**QUESTIONS:**
1. The discussion of modern computing names the qualities that the author says we are not allowed to have in computers. List each of these qualities.
2. Extend the discussion of modern computing, beginning after its final sentence.

**PASSAGE TO READ:**
Microsoft doesn't ship any tools for building programs with their OS anymore, either.
They used to. There was a time when you could sit down at any windows or DOS machine and code up a program that would run on any other Windows or DOS machine.
But we can't have that anymore.
In the name of Ease of Use, they left out the Human aspect.
Use your computer how you're told to use it, and everything is easy.
Do anything new or novel and it's a struggle.
My nephew has an ipad.
He asked his dad how to write games. His dad didn't know. His dad asked me how to write games on an iPad. I told him not to bother.
My nephew asked me how to learn to write games.
I gave him a raspberry pi and a copy of pico 8.
Now he writes computer games.
He couldn't do that on his iPad.
Hypercard would be a perfect fit for the iPad and iPhone.
Imagine the things you could build.
But we aren't allowed to have computers that are fun to use, that are easy to build for, that are human centric, or human literate.
The last 10 years of development in computers were a mistake. Maybe longer.
Instead of making computers Do More, or making them Feel Faster, we've chased benchmarks, made them more reliant on remote servers, and made them less generally useful. We brought back the digital serfdom of the mainframe.
In the first episode of computer chronicles (https://www.youtube.com/watch?v=wpXnqBfgvPM) the mainframe guy is real adamant about how mainframes are good and micros are bad.
The host, a microcomputer legend, disagrees pretty strongly.
Later, when they talk about the future of networking, the mainframe guy talks about it as a return to mainframes. The micro guy talks about BBSs, peer to peer networks.
The mainframe guys are winning.
(this is not to say that I think mainframes are bad. I don't. Mainframes can be really good and interesting! Plato was wonderful, as were some of the early unix mainframes.
But IBM style Mainframe culture is The Computer as a thing you Use but don't Control culture, and I am very against that.)
I have to step away for a while. I'll continue this later.
@ajroach42 I want to respond, elaborate, & discuss at length here. I spent about 10 months some years ago immersed in the computing literature around the history of debuggers, during which I went from EDSAC to Visual Studio, but also all the other half-dead ends ends of computing history such as, e.g., Lisp machines.
Naturally, I came out of it a Common Lisper, and also naturally, with Opinions about modern computing.
Up for the discussion? It could get wordy and over a few days. :)
@pnathan for sure.
I haven’t gotten in to lisp machines yet, but I’m always down for discussion.
First, I want to say this: older computer systems - considered as systems - were generally more capable.
But to be clear, they were limited in use for those who didn't take an interest in learning them. I'm talking about things that weren't Windows 3.1+.

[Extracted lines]
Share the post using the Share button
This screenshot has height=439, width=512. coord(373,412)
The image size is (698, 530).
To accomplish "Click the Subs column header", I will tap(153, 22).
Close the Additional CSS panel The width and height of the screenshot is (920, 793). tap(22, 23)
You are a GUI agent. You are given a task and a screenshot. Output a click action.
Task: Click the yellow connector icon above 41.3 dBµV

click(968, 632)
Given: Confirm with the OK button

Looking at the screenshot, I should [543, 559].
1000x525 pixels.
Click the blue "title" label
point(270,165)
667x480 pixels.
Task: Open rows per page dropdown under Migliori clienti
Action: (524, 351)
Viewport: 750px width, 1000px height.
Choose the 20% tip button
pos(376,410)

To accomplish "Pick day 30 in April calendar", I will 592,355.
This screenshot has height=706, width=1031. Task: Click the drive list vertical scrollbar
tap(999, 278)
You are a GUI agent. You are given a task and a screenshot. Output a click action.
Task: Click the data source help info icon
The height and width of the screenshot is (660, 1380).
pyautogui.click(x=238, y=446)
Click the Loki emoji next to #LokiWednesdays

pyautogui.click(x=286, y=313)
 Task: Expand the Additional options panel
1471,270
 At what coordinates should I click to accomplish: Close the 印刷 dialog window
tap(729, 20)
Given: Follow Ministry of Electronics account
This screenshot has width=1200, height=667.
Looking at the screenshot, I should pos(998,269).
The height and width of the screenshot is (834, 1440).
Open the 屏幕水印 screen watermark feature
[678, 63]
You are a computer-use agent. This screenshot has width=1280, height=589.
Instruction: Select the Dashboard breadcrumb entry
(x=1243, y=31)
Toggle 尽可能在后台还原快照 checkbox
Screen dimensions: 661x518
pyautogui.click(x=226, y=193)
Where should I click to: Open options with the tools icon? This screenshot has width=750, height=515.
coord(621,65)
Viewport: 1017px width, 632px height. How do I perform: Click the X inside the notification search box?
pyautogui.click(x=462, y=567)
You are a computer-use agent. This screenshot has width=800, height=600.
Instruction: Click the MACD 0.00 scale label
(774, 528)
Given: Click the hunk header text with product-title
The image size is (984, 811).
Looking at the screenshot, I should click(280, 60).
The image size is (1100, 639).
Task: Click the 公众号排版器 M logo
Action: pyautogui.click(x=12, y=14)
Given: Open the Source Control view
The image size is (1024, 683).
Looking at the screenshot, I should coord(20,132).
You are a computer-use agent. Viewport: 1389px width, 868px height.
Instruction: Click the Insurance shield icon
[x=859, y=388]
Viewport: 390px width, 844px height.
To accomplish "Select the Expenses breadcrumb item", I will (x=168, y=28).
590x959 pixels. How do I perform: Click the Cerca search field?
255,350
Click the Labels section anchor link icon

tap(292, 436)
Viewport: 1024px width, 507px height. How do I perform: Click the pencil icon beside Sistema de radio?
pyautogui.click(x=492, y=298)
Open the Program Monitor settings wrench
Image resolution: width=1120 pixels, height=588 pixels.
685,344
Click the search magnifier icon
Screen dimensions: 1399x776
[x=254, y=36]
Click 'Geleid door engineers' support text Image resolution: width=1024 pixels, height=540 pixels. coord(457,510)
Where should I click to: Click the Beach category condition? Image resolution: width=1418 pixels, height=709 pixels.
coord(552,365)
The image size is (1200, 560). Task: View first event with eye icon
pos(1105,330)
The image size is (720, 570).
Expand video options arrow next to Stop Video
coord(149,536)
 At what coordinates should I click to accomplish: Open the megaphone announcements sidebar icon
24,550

**TASK-BY-TASK OUTPUTS:**
1.
fun to use
easy to build for
human centric
human literate

2.
@ajroach42 @ciaby This was the Great Debate that was largely won by Microsoft. "Everyone can 'use' a computer.". That is to say, everyone can operate the appliance with preinstalled software. *everyone*. Apple pioneered the notion, but it turns out to be the preferred mode for businesses, who really rather don't like having specialized experts.
When you have sysadmins, there are no driver problems. There are no printer problems. There are no problems, as a matter of fact: it's all been taken care of by the admins.
This is exactly how executives like it.
Apple does the same, with their iPhone.
Apple is the sysadmin, metaphorically.
I am employed as a support engineer and a sysadmin, and I still run in to driver issues, printer issues, etc.
I take care of them, eventually, when I can.
But, even after doing this for 10 years, I still encounter problems that I can't solve (because there isn't a solution.)
but the metaphor of Apple as sysadmin, I'll accept. I disagree with someone else admining my phone, but that's another issue.
Hi, I'm probably near the age of @pnathan, and while I'm not a lisper anymore (ages went from my emacs fluency) I agree with all he said.
To give some context, I'm a polyglot programmer currently working on a brand new operating system http://jehanne.io
Now, the assumption that you seem to share is that people cannot learn how to program. I used to think this too.
Now however I realized that it's like we were scribas of Ancient Egypt arguing that people cannot write.
Programming is a specialty, and some people have other specialties. Expecting them to also become expert programmers because our current expert programmers can't be arsed to make extensible and understandable tools is unreasonable.
This is the assumption I challenge.
For sure programing is a speciality right now.
But it's a speciality just like reading, writing and counting.
Not everybody can be a novelist, nor a professional mathematician.
But people should be able to program, just like they are able to read, write, compute a volume, reason about an average speed, a length...
Programming is harder then math because we are still using primitive tools.
It's sad that we are happy with them.
We need a lot of #research.
We should #hack more.
And we need better #math too.
It will take some centuries.
Because, to me, the tool we need are as different from today mainstream tech as our writing system is from Egyptian #hieroglyphs.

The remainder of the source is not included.